## УСЛОВИЕ ЗАДАНИЯ
Ответьте на вопросы по фрагменту документа.
(a) Каким должен был стать новый Человек-Социалист, которого официально стремилось создать «социалистическое» образование в Восточной Европе?
(b) Из-за чего женщина из бывшей Югославии потеряла работу в ЦК?
(c) В каком романе Оруэлл, среди прочего, описал «десубъективацию»?

## ФРАГМЕНТ ДОКУМЕНТА
────────────────────────────────────────
Что же до противоположного действия – признания успеха в кажущемся поражении: не будем полагаться на типовой пример – оговорки, в которой являет себя истинное желание субъекта, а обратимся к политико-идеологической сфере. Официально «социалистическое» образование в коммунистической Восточной Европе стремилось создать нового Человека-Социалиста – честного, приверженного общественному благополучию, жертвующего узкими частными интересами во имя будущего и т. д. Настоящий результат такого образования, разумеется, – циничный индивид, который, публично участвуя в официальном идеологическом ритуале, оставался внутренне отстранен, насмехался над идиотизмом социалистической идеологии и ограничивал свой подлинный интерес личными удовольствиями. Если оценивать по заявленным целям, «социалистическое образование» было чудовищной неудачей. А что если истинная цель была именно в создании такого деполитизированного циничного индивида, поскольку он – как раз то, что надо для воспроизведения существующих соотношений сил? Куда опаснее циника был бы кто-нибудь, наивно верящий в систему: поскольку такой человек склонен воспринимать все дословно, он уже наполовину диссидент. Я лично был знаком с одной женщиной из бывшей Югославии, которая потеряла работу в ЦК из-за своей искренней веры в самоуправление: циничные партийные бюрократы сочли, что она представляет для них угрозу…
Не возвышенный ли вариант полного унижения, «десубъективации», описанной Оруэллом, среди прочего, в романе «1984», показательный случай которого в «действительности» – чудовищный судебный произвол при Сталине, – подобная нарциссическая потеря, или, скажем резче, «субъективная нищета»? Не означает ли она сдвиг, вынуждающий субъекта отказаться от внутреннего ядра его или ее достоинства?
────────────────────────────────────────
## ИЗВЛЕЧЁННЫЕ ДАННЫЕ
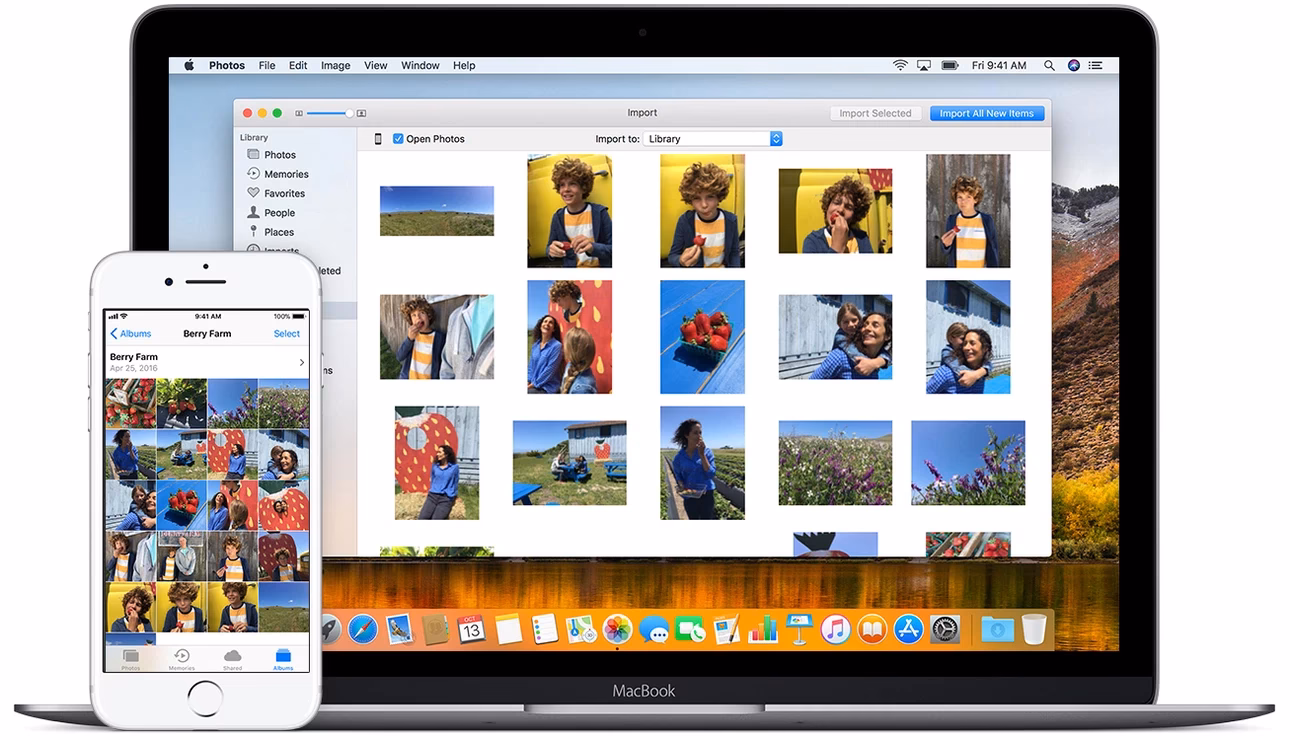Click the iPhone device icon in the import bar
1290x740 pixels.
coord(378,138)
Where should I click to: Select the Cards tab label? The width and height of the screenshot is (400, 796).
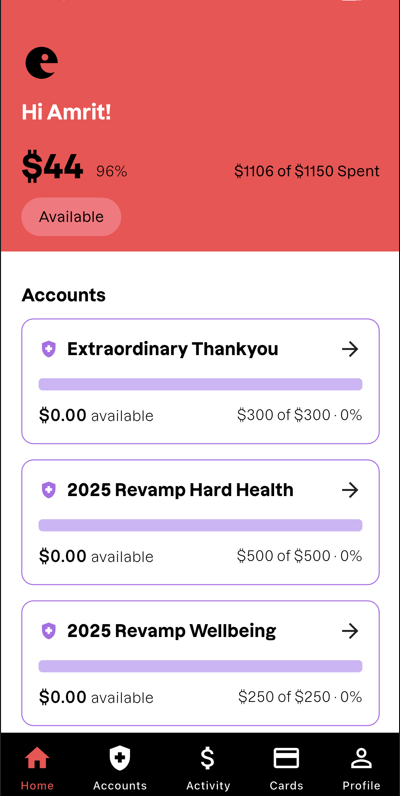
────────────────────────────────────────
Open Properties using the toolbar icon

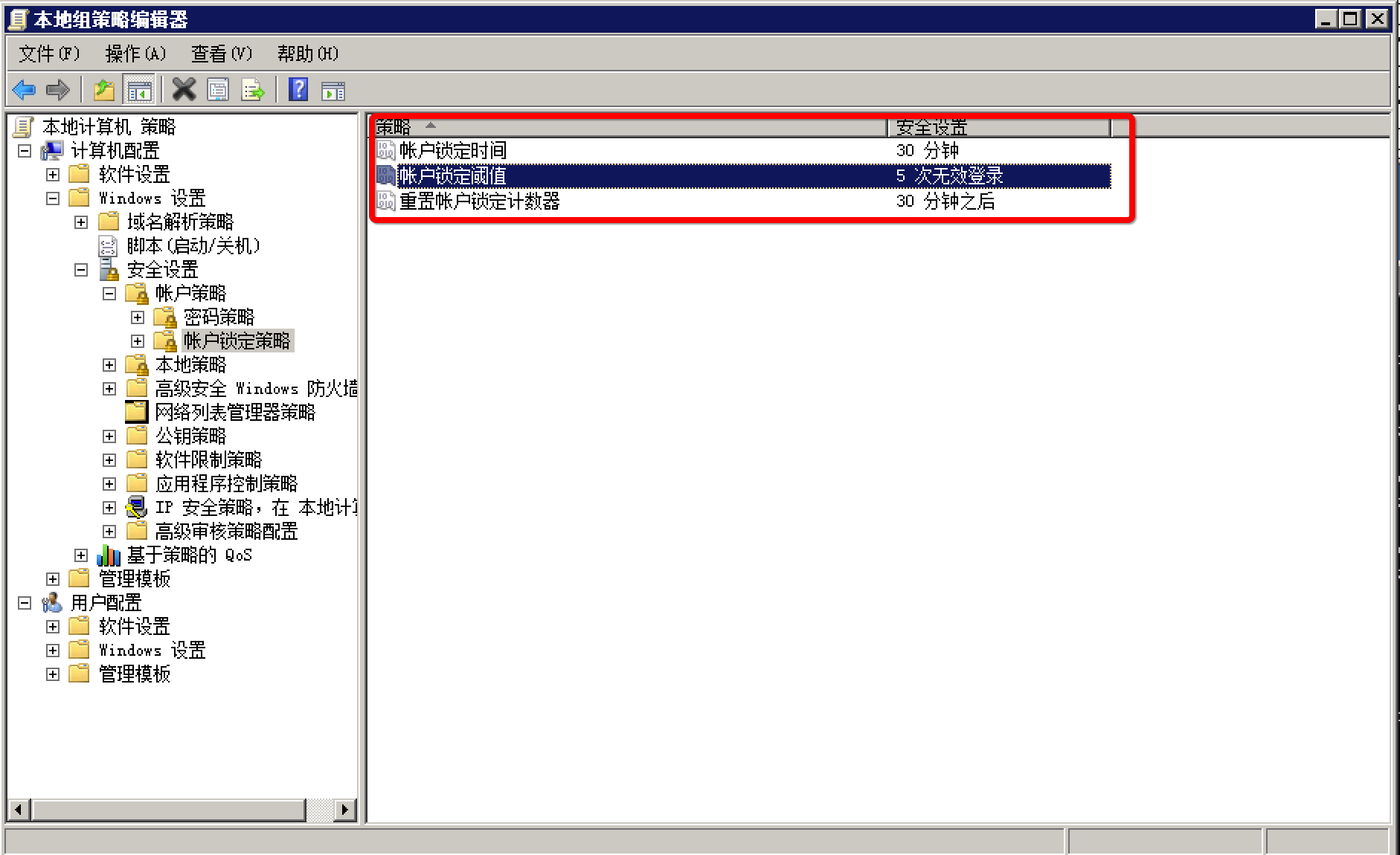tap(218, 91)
────────────────────────────────────────
## ПИСЬМЕННЫЙ ОТВЕТ
(a) Честным, приверженным общественному благополучию, жертвующим узкими частными интересами во имя будущего.
(b) Из-за своей искренней веры в самоуправление.
(c) В романе «1984».